Material for this exercise:
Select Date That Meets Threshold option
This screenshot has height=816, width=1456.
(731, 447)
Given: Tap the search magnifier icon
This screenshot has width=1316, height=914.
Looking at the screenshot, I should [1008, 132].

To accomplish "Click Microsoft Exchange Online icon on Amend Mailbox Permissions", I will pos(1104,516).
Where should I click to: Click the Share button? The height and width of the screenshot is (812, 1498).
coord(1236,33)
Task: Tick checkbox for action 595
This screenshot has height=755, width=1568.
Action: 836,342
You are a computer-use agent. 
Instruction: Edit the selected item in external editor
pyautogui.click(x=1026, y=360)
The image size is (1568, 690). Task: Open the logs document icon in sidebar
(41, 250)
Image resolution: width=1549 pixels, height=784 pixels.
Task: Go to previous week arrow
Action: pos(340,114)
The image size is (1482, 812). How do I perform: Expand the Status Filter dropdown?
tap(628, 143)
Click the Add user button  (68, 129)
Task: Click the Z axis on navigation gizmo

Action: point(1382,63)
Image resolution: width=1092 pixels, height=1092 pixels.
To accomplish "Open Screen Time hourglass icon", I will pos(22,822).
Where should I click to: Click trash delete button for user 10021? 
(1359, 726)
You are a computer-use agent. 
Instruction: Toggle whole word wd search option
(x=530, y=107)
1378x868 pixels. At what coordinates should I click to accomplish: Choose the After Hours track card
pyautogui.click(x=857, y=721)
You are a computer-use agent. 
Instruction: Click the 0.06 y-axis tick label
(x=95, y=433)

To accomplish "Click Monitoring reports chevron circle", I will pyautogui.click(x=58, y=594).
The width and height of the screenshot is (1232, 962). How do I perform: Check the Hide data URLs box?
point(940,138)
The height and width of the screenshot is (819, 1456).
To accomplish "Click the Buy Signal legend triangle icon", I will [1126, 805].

Problem description:
All of the material above should be printed out in full, word for word.

Task response:
Select Date That Meets Threshold option
This screenshot has height=816, width=1456.
(731, 447)
Given: Tap the search magnifier icon
This screenshot has width=1316, height=914.
Looking at the screenshot, I should [1008, 132].

To accomplish "Click Microsoft Exchange Online icon on Amend Mailbox Permissions", I will pos(1104,516).
Where should I click to: Click the Share button? The height and width of the screenshot is (812, 1498).
coord(1236,33)
Task: Tick checkbox for action 595
This screenshot has height=755, width=1568.
Action: 836,342
You are a computer-use agent. 
Instruction: Edit the selected item in external editor
pyautogui.click(x=1026, y=360)
The image size is (1568, 690). Task: Open the logs document icon in sidebar
(41, 250)
Image resolution: width=1549 pixels, height=784 pixels.
Task: Go to previous week arrow
Action: pos(340,114)
The image size is (1482, 812). How do I perform: Expand the Status Filter dropdown?
tap(628, 143)
Click the Add user button  (68, 129)
Task: Click the Z axis on navigation gizmo

Action: point(1382,63)
Image resolution: width=1092 pixels, height=1092 pixels.
To accomplish "Open Screen Time hourglass icon", I will pos(22,822).
Where should I click to: Click trash delete button for user 10021? 
(1359, 726)
You are a computer-use agent. 
Instruction: Toggle whole word wd search option
(x=530, y=107)
1378x868 pixels. At what coordinates should I click to accomplish: Choose the After Hours track card
pyautogui.click(x=857, y=721)
You are a computer-use agent. 
Instruction: Click the 0.06 y-axis tick label
(x=95, y=433)

To accomplish "Click Monitoring reports chevron circle", I will pyautogui.click(x=58, y=594).
The width and height of the screenshot is (1232, 962). How do I perform: Check the Hide data URLs box?
point(940,138)
The height and width of the screenshot is (819, 1456).
To accomplish "Click the Buy Signal legend triangle icon", I will [1126, 805].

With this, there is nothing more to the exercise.